**Exercise directions**. Where a line below holds the string "width", copy that line.

++++++++++++++++++++

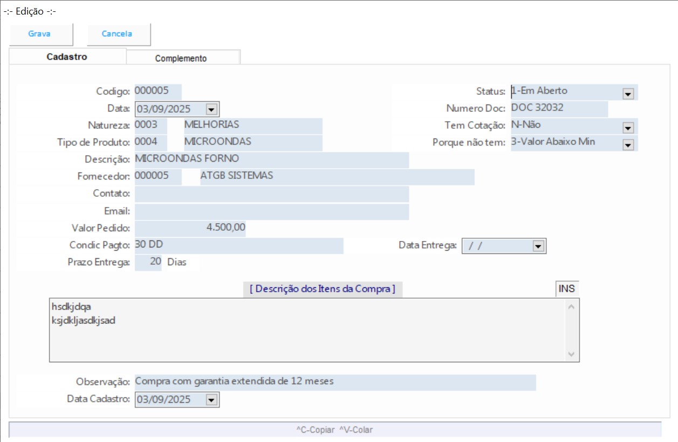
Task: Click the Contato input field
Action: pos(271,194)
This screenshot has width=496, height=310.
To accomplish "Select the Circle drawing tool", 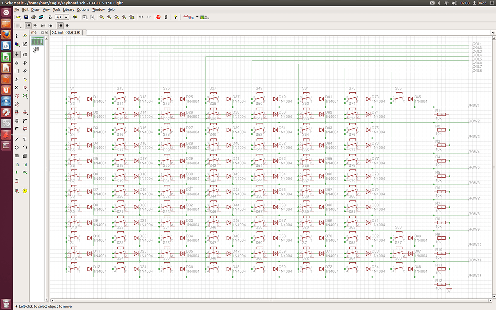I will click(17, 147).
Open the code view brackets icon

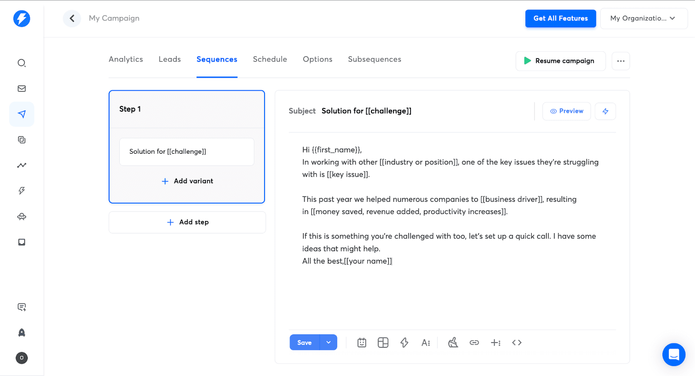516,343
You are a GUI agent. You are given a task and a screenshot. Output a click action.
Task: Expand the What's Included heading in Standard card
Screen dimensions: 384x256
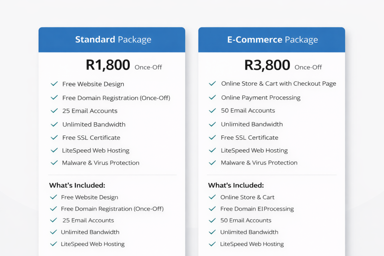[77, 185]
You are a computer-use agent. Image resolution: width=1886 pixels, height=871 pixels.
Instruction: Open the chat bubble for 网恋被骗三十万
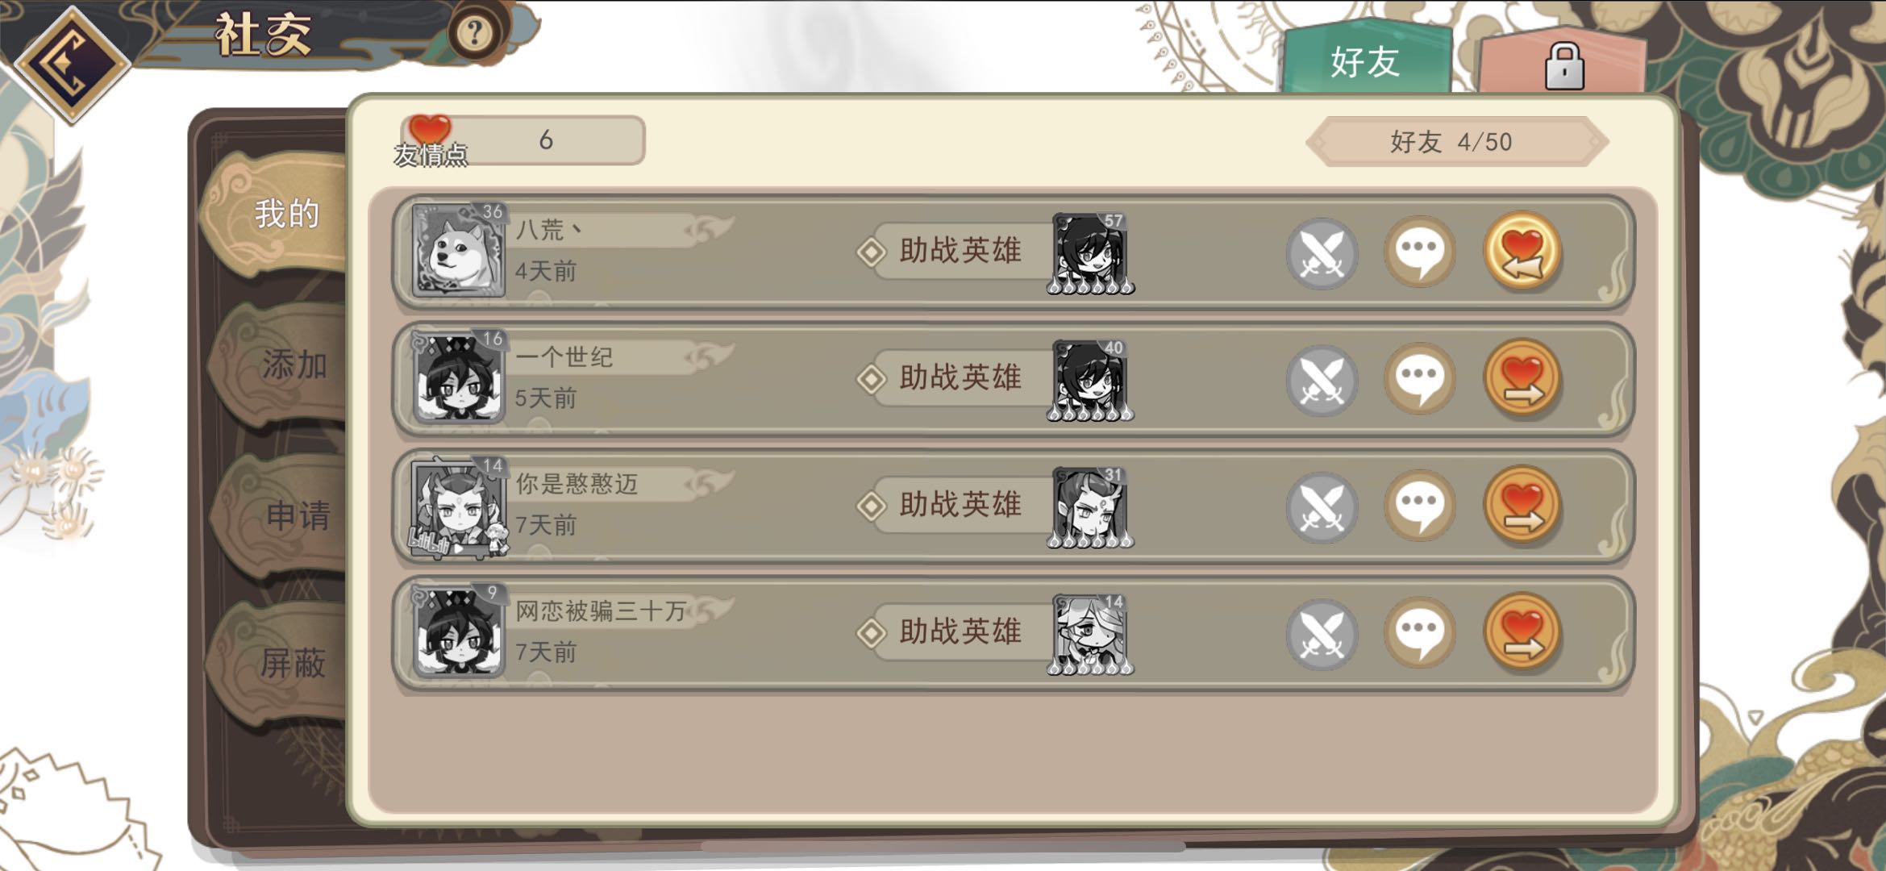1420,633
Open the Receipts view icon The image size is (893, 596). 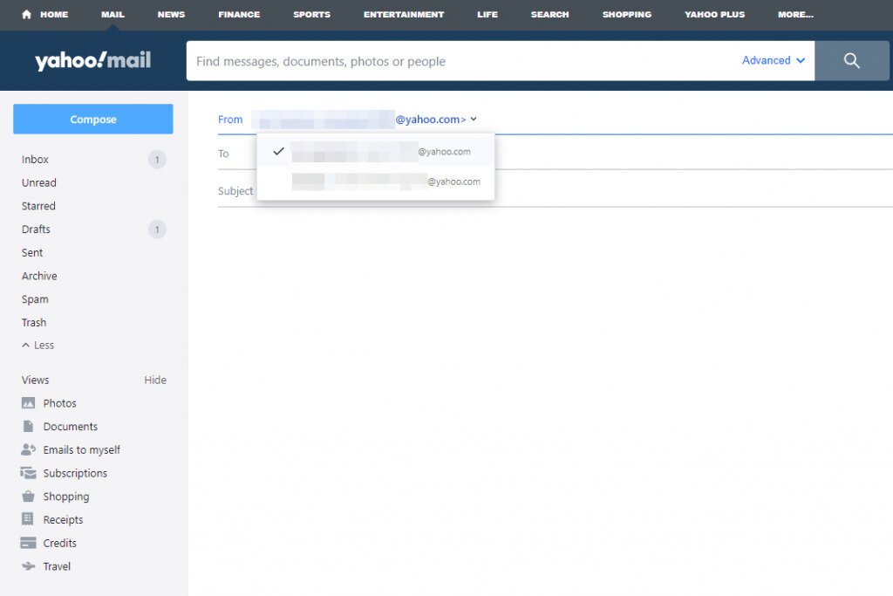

++++++++++++++++++++

**Response to the exercise**.
This screenshot has width=496, height=310.
You are a computer-use agent. Image resolution: width=1886 pixels, height=871 pixels.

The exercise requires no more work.